Result: Mid trial, Mr. Mines was able to obtain a successful resolution in which our client consented to an 18 month prohibition rather than the 5 years Crown had been seeking.  Further, rather than having to forfeit the  $15,000 worth of weapons that police seized,  Crown agreed to allow our client to sell them to a suitable buyer.

R. vs. C.B. - Vancouver Police Investigation

Charge: Possession of proceeds of crime.
Issue: Whether there was any lawful authority to arrest our client and seize funds from him.
Result: Mr. Johnson was able to persuade the investigating officer that there was no basis to search our client and to return the $2400 cash that he had seized. No charges approved. Not criminal record.

The Defence

Self-defence and consent are defences to an assault allegation. Lack of intention is a defence to allegations of uttering a threat and criminal harassment. We are lawyers experienced in advancing these defences in trial courts, where we have certainly had success.

Domestic violence cases, however, are often different from other assault or threatening cases because of the family dynamic at play. A criminal charge and conviction affects not only the accused person but their partner and any children as well. Each domestic violence case is unique, because the needs of each family member must be balanced with the community’s need to promote safety within the family unit.

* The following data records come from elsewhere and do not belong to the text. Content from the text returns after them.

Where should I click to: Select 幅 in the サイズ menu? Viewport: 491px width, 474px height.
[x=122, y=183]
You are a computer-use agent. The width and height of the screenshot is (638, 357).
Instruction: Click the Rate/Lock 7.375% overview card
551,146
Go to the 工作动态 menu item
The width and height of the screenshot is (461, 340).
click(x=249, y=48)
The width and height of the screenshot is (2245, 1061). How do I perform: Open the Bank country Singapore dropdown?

In a significant number of cases, the alleged victim does not want the matter to proceed. It is the Crown counsel, however, that has control over the prosecution. This can become a very complex issue. Our experience often allows us to deal with domestic violence cases by seeking extra-judicial measures to resolve the case without a criminal conviction. We are able to assist clients by finding appropriate resources, such as counselling for substance abuse or anger management. The goal is to avoid a criminal conviction.

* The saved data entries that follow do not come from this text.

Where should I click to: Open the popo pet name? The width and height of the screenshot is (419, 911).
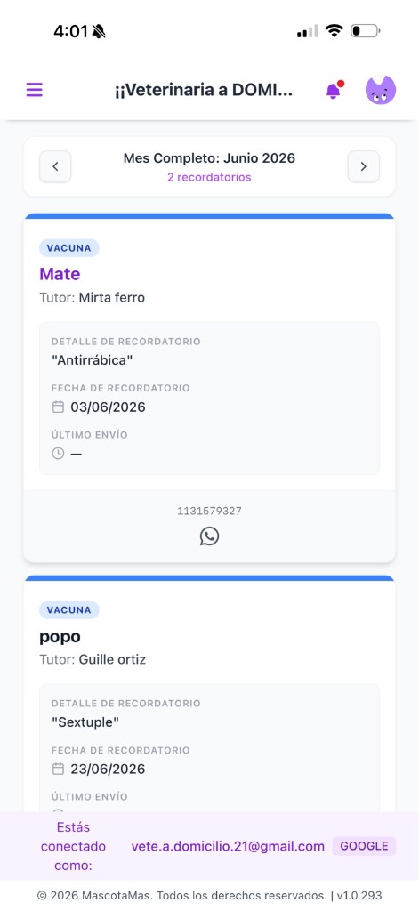tap(60, 637)
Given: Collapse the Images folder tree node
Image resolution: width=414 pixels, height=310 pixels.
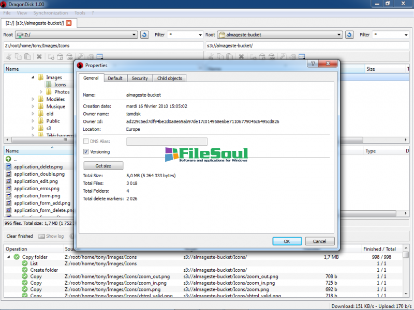Looking at the screenshot, I should pos(33,78).
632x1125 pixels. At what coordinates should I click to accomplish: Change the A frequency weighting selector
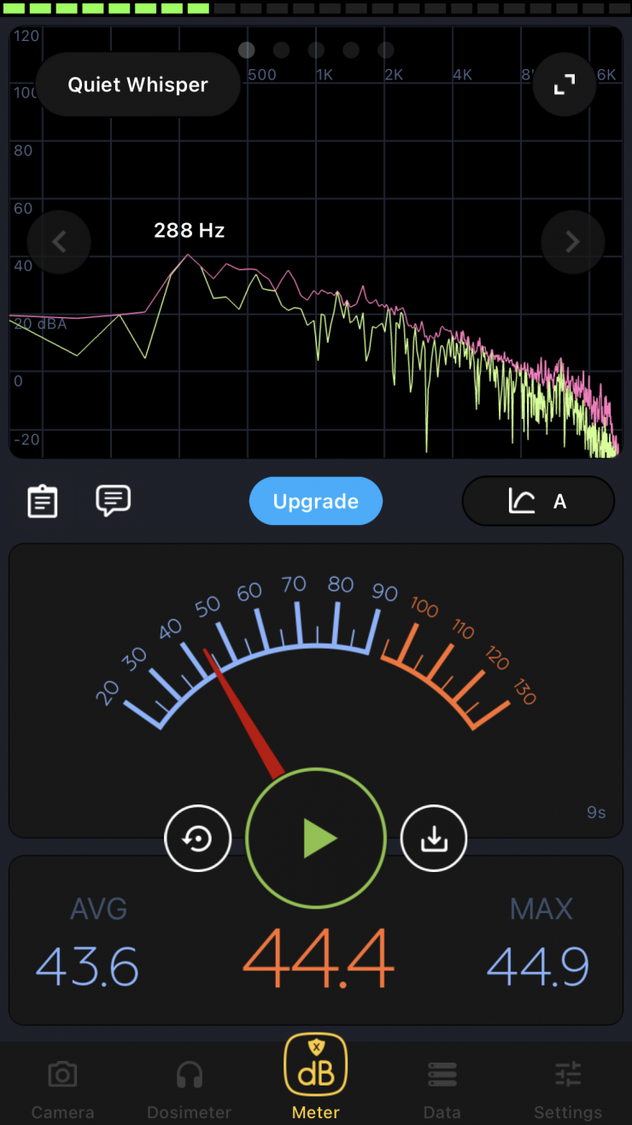click(538, 501)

Section 810 Recognizance (Peace Bond)

The Criminal Code provides an alternative to a domestic assault prosecution, commonly known as a s. 810 Peace Bond. The distinction is important, because a person placed on a peace bond is not “convicted” and is not considered to have a criminal record. A peace bond usually limits or prevents contact with the complainant. To obtain a peace bond, the Crown must prove, on balance, that the complainant “has a reasonable fear for their safety,” based on the defendant’s past actions. With over 30 years’ experience in domestic assault cases, we understand when it may be appropriate to seek resolution of an assault or threatening charge by entering into a peace bond. Our goal is to obtain the best possible result.

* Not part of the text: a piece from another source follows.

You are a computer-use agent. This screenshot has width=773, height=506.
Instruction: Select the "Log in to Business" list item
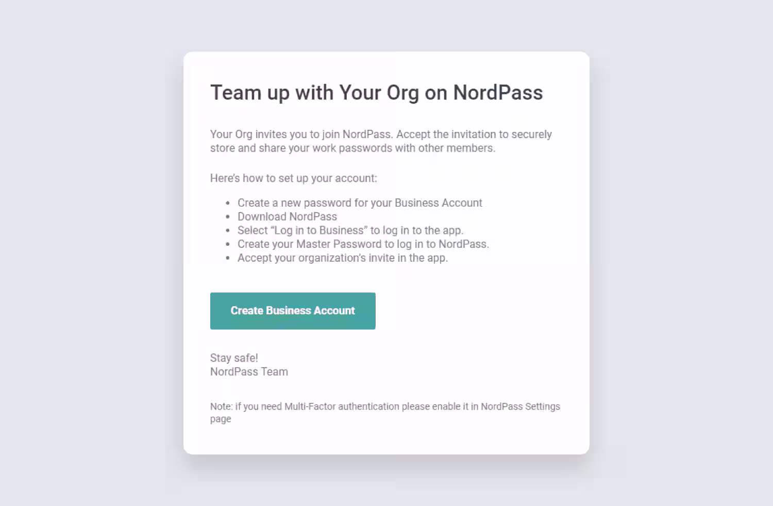(x=350, y=230)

Start with a free consultation.

If you are being investigated by police or if you’ve been charged with a criminal or driving offence, don’t face the problem alone. Being accused of an offence is stressful. The prospects of a criminal record or jail sentence can be daunting. Even if you think there is no defence, we may be able to help. To schedule a free initial consultation with one of our Vancouver lawyers, contact us now.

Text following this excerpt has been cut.